И все это было. Почему же оно потонуло в криках «Хох!», в медном громе оркестров, в пышных речах о «единстве нации» и «гражданском мире»? Да, именно здесь крылась первопричина. Оппортунизм проник так глубоко, в самое сердце партии. Его теоретики подбрасывали угодные хозяевам, удобные лозунги о «классовом мире во время войны», а практики спешили подкрепить их, гася в зародыше всякую искру протеста…

Вдруг перед ней встало перекошенное злобой лицо Фохта: она столкнулась с ним как-то на фабричном дворе. Только что закончился митинг в красильном цехе, Фохт, несомненно, спешил туда, желая лично прекратить опасное сборище. О, теперь он делает это лично! А когда-то опасался, как огня, любого закутка, где собиралось больше десятка рабочих. Сейчас от него так и пышет самодовольством, оно окутывает его тучную фигуру с головы до пят, от меховой шапки до суконных ботиков. «Вы опоздали, господин Фохт: митинг окончен». — «Вы не имели права, фрау Цеткин. Вы ответите за неправомерные действия! Собрание не было зарегистрировано». — «Можете зарегистрировать мой кукиш!» — раздается позади чей-то озорной голос. Почему запомнилось? Почему что-то новое и опасное почудилось в раздобревшей фигуре Фохта? Фохта, которого она так давно знает. И никогда его ни во что не ставила.

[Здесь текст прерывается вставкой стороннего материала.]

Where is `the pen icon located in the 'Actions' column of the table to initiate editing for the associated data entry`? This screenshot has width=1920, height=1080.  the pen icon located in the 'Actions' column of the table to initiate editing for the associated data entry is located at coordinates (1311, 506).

И сразу выплывает другое лицо. Даже не лицо, а нос. Острый, будто что-то вынюхивающий. «Мы идем навстречу новой эре. Эре сотрудничества труда и капитала»…Философствующий полицейский. Модернизированный жандарм. Знамение времени!

Она отгоняет эти видения. Ей хочется вспомнить что-нибудь отрадное. И воспоминание приходит.

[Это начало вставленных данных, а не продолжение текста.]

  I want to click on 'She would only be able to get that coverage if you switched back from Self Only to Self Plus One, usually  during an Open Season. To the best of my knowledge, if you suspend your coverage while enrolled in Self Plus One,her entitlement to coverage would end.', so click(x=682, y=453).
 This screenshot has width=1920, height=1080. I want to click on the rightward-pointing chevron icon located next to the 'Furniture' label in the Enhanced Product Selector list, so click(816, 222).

Приходит в образе старого человека с молодыми глазами. Хотя они до краев наполнены усталостью и цвет их поблек, что-то неожиданно молодое просверкивает за стеклами пенсне, когда он наклоняется к ней:

— Увидишь, Клара, тяжелые времена пройдут. Нельзя оболванить целый народ. Главное: не сдаваться. Нас недаром зовут горсточкой стойких. Этим можно гордиться…

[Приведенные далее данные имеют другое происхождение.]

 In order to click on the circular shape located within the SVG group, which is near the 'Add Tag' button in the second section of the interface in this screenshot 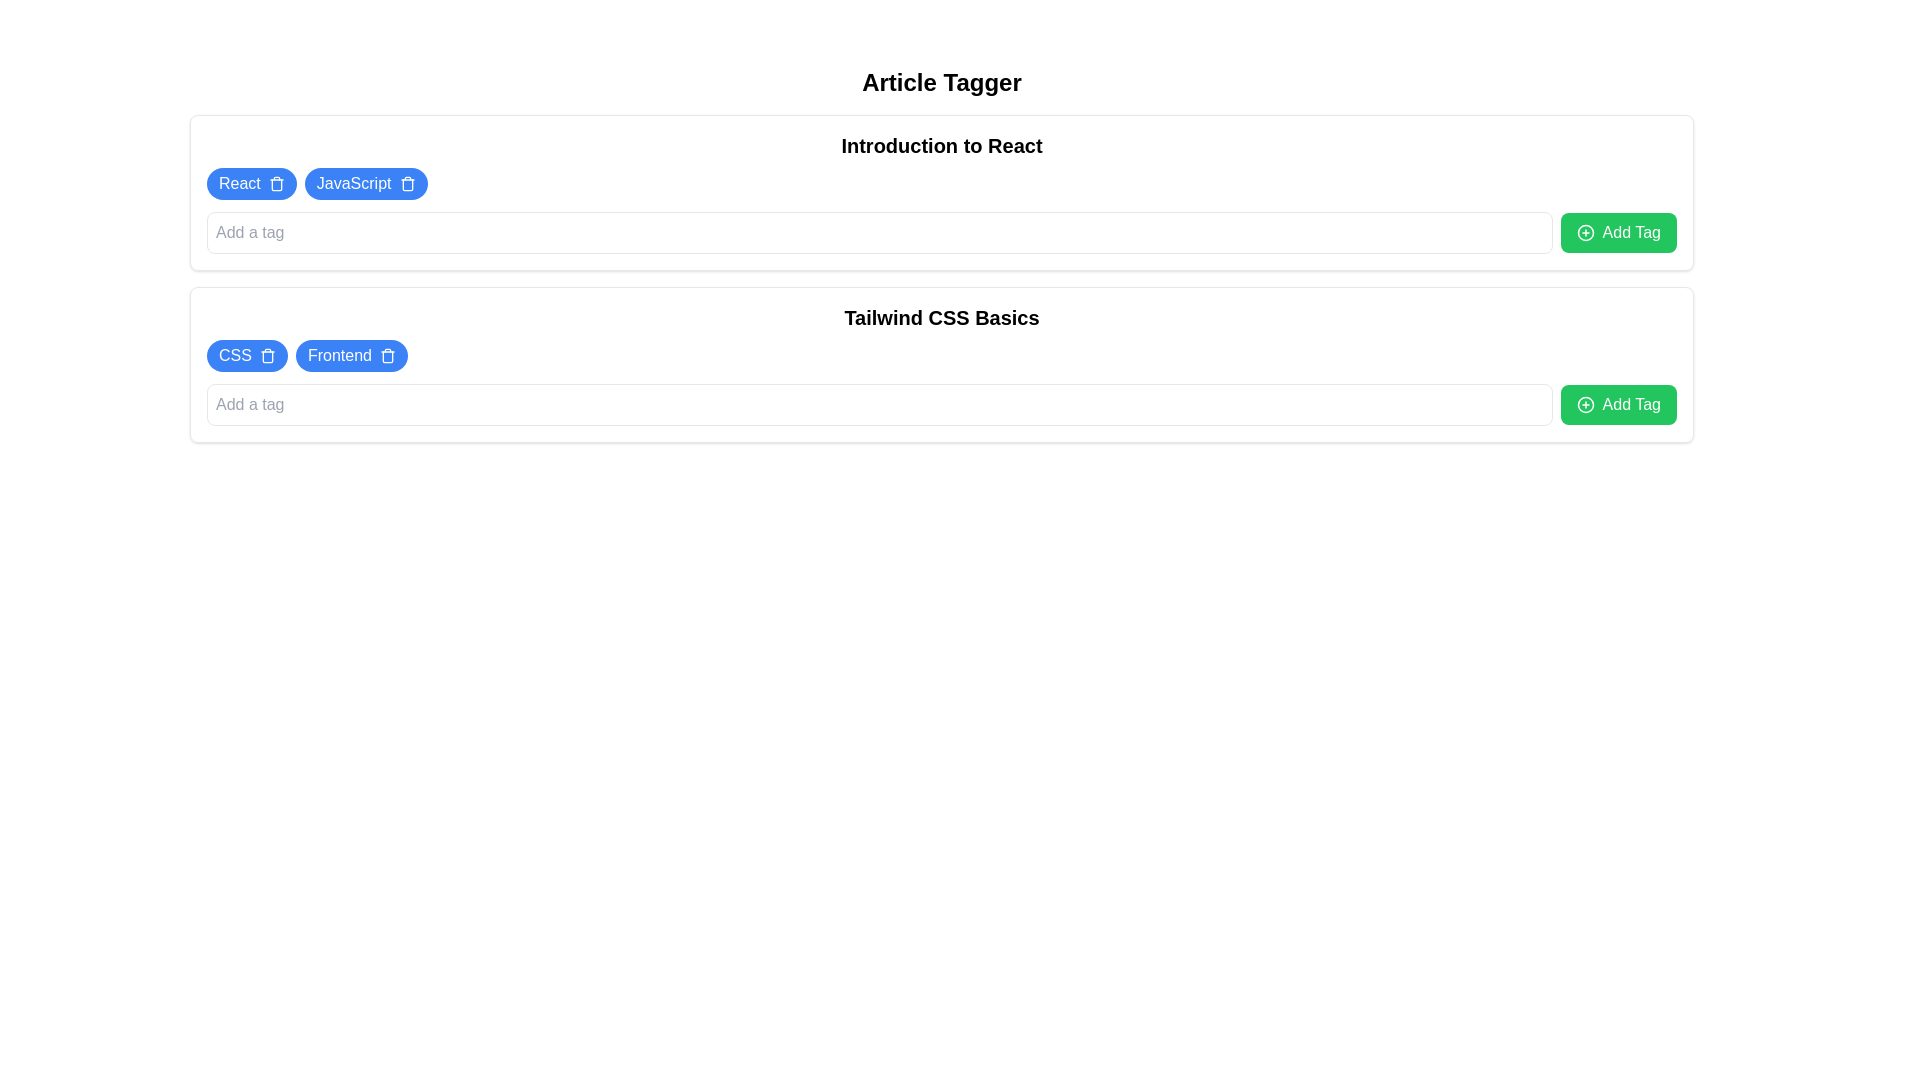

Франц Меринг! Кларе делается теплее на душе, когда она думает о нем. Может быть, из своих многолетних занятий наукой он извлек эту способность при всех обстоятельствах сохранять спокойствие. Когда стало известно о том, что Либкнехт вместе с социал-шовинистами поднял руку за военные кредиты, все просто кипели: и Роза, и Лео Йогихес, и Дункер. Но Меринг покачал раздумчиво седой головой и сказал: «Не будем спешить. Надо послушать самого Карла». — «Вот как! — закричала Роза. — Значит, есть моменты, когда оправдывается измена?» — «Нет, есть моменты, когда надо точно знать, измена ли это».

Как часто тихий и вразумительный голос Меринга охлаждал их запальчивость и нетерпимость!

Если бы ты сейчас оказался рядом, старый друг, мне не было бы так одиноко и в холодном купе повеяло бы теплом!

Клара остро ощутила свое одиночество, всю непрочность плана, построенного ими, казалось, так расчетливо и наверняка. Частое мелькание фонарей напоминало о близости границы. Вот здесь, при контроле паспортов, ее задержат… Но если даже этого не произойдет, то есть ли основания думать, что конгресс соберется? То, что недавно казалось достижимым и близким — вдруг отодвинулось, исчезло, растаяло в сумраке этого неприютного угла. И она попыталась стряхнуть с себя подавленность, слабость.

Снова раздался робкий и словно бы поспешный стук в дверь.

— Да войдите же, наконец!

Дверь отодвинули и тотчас прикрыли за собой.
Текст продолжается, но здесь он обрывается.